Intelligent Agents and Notifications in Astronomy App
jbone at place.org
jbone at place.org
Thu Oct 23 20:29:42 PDT 2003
This looks pretty interesting... anybody else know anything about
this? NB, pubs via links at bottom.
Intelligent Agents and robotic telescopes to help astronomers keep up
with the universe
"Intelligent Agent" computer programs are roaming the Internet and
watching the skies. It may sound like science fiction, but these
programs will help astronomers detect some of the most dramatic events
in the universe, such as massive supernova explosions. The Agents,
created by the "eScience Telescopes for Astronomical Research" (eSTAR)

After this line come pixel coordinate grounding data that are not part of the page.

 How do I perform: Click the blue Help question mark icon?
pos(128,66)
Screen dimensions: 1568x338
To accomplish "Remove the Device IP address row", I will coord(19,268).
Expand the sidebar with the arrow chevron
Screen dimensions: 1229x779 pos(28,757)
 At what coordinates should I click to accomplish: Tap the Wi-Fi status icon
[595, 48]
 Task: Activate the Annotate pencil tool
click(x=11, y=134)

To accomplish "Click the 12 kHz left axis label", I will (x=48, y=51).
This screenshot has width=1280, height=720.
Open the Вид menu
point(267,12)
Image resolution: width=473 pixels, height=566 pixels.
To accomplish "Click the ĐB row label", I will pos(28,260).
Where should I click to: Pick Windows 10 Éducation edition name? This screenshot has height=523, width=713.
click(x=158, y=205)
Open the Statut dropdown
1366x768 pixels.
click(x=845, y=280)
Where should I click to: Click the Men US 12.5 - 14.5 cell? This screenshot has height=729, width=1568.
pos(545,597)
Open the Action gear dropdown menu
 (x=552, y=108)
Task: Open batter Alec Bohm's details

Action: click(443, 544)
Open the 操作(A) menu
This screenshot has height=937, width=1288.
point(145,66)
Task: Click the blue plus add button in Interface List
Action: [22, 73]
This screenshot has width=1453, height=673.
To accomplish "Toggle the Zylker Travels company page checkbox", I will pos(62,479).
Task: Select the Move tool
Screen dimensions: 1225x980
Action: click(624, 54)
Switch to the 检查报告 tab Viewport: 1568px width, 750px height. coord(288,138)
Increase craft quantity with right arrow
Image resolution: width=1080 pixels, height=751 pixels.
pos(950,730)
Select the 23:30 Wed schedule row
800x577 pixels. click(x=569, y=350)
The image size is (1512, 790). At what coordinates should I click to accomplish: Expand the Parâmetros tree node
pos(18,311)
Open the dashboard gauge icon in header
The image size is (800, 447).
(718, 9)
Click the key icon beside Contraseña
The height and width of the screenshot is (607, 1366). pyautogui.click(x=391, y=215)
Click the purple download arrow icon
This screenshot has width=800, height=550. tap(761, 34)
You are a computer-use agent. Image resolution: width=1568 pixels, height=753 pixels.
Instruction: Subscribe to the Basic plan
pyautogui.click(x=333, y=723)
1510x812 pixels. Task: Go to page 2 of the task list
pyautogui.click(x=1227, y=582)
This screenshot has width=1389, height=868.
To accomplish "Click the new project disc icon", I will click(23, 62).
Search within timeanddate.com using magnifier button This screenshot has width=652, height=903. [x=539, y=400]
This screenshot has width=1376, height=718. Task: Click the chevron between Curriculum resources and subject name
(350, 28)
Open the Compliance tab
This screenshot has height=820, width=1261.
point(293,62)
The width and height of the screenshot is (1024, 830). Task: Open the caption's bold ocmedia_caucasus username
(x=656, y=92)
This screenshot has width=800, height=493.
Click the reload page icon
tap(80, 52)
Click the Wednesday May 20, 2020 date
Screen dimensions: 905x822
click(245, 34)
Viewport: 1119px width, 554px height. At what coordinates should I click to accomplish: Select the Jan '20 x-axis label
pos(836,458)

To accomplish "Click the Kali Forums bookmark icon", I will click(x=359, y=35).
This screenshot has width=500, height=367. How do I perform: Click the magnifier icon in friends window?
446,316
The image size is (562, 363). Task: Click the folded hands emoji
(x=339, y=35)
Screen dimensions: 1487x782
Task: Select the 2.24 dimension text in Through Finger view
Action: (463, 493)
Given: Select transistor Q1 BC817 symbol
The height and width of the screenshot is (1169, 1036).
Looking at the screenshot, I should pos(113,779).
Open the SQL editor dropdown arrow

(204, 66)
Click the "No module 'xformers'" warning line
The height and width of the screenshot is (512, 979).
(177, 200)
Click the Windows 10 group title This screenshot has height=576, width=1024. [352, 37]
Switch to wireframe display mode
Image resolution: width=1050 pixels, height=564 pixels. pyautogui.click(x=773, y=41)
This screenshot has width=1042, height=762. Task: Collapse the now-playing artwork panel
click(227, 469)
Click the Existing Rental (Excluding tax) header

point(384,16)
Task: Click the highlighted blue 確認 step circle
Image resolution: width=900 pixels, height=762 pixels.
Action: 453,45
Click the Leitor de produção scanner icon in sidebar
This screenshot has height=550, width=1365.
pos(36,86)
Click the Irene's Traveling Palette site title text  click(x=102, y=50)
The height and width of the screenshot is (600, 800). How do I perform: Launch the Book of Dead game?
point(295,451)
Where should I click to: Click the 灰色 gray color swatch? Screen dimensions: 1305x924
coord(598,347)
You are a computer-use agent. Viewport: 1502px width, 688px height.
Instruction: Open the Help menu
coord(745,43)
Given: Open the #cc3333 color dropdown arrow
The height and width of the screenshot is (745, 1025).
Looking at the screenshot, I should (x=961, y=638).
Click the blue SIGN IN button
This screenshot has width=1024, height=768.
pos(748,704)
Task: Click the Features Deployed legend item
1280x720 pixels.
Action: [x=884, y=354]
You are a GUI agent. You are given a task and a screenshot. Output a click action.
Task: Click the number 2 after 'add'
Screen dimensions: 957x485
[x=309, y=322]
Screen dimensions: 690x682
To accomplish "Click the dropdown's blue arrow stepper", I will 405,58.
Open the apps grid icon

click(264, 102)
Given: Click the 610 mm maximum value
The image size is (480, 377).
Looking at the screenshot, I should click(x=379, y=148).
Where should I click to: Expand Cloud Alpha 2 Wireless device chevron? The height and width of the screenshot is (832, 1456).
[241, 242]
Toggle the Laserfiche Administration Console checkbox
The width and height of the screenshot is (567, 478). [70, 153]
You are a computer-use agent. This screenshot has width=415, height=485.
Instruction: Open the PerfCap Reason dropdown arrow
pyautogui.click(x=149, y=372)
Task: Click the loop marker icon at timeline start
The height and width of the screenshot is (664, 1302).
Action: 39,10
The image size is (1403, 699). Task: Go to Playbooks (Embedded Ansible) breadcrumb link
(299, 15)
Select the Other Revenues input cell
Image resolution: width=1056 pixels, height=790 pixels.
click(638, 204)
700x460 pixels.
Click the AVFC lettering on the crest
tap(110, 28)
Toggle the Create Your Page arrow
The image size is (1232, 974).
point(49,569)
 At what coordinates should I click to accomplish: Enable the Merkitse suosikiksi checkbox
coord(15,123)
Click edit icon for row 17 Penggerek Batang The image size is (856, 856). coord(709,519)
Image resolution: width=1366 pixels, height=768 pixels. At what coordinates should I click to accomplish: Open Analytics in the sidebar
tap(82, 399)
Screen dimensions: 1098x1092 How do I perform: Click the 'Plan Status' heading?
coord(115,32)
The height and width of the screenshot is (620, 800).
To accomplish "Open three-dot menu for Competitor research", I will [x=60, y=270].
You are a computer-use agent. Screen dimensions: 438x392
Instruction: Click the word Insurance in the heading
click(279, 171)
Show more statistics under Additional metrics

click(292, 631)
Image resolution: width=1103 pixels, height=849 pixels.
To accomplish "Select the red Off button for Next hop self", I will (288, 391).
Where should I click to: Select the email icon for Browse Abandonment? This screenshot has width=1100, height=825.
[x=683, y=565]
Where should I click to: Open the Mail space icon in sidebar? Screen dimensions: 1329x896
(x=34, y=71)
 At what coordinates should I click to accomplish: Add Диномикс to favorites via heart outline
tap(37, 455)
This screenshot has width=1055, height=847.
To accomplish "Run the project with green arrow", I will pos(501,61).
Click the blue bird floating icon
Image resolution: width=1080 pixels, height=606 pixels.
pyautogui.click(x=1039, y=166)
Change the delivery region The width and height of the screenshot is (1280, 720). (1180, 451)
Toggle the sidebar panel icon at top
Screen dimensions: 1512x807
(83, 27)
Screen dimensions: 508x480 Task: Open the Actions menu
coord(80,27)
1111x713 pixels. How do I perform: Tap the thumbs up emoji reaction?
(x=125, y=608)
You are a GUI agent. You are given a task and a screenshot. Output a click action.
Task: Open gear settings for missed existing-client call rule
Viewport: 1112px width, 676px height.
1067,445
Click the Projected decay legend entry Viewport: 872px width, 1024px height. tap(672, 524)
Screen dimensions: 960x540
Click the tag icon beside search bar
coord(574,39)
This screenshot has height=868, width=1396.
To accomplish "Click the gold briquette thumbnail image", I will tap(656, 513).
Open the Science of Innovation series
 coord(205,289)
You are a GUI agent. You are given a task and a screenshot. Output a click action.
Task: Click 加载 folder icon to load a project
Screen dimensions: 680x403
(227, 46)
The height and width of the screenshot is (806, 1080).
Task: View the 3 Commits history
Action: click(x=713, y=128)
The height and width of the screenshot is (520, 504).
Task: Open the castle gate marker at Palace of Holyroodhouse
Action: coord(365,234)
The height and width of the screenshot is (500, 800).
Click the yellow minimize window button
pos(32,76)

project, have been deployed on the United Kingdom Infrared Telescope
(UKIRT) in Hawaii. The work is being announced at a conference in
Strasbourg on 14th and 15th October.
Dr. Alasdair Allan, on the eSTAR team at the University of Exeter, said
"The universe currently does things faster than we can respond to them.
To study the most rapid and violent events in the universe, we need to
be able to follow them quickly."
As well as supernova explosions, many other astronomical events happen
suddenly and unpredictably. These include the detection of near-Earth
asteroids as they move across the sky, rapid changes in the swirling
gases being swallowed by black holes, and the subtle changes in the
brightness of stars which may indicate planets in orbit around them.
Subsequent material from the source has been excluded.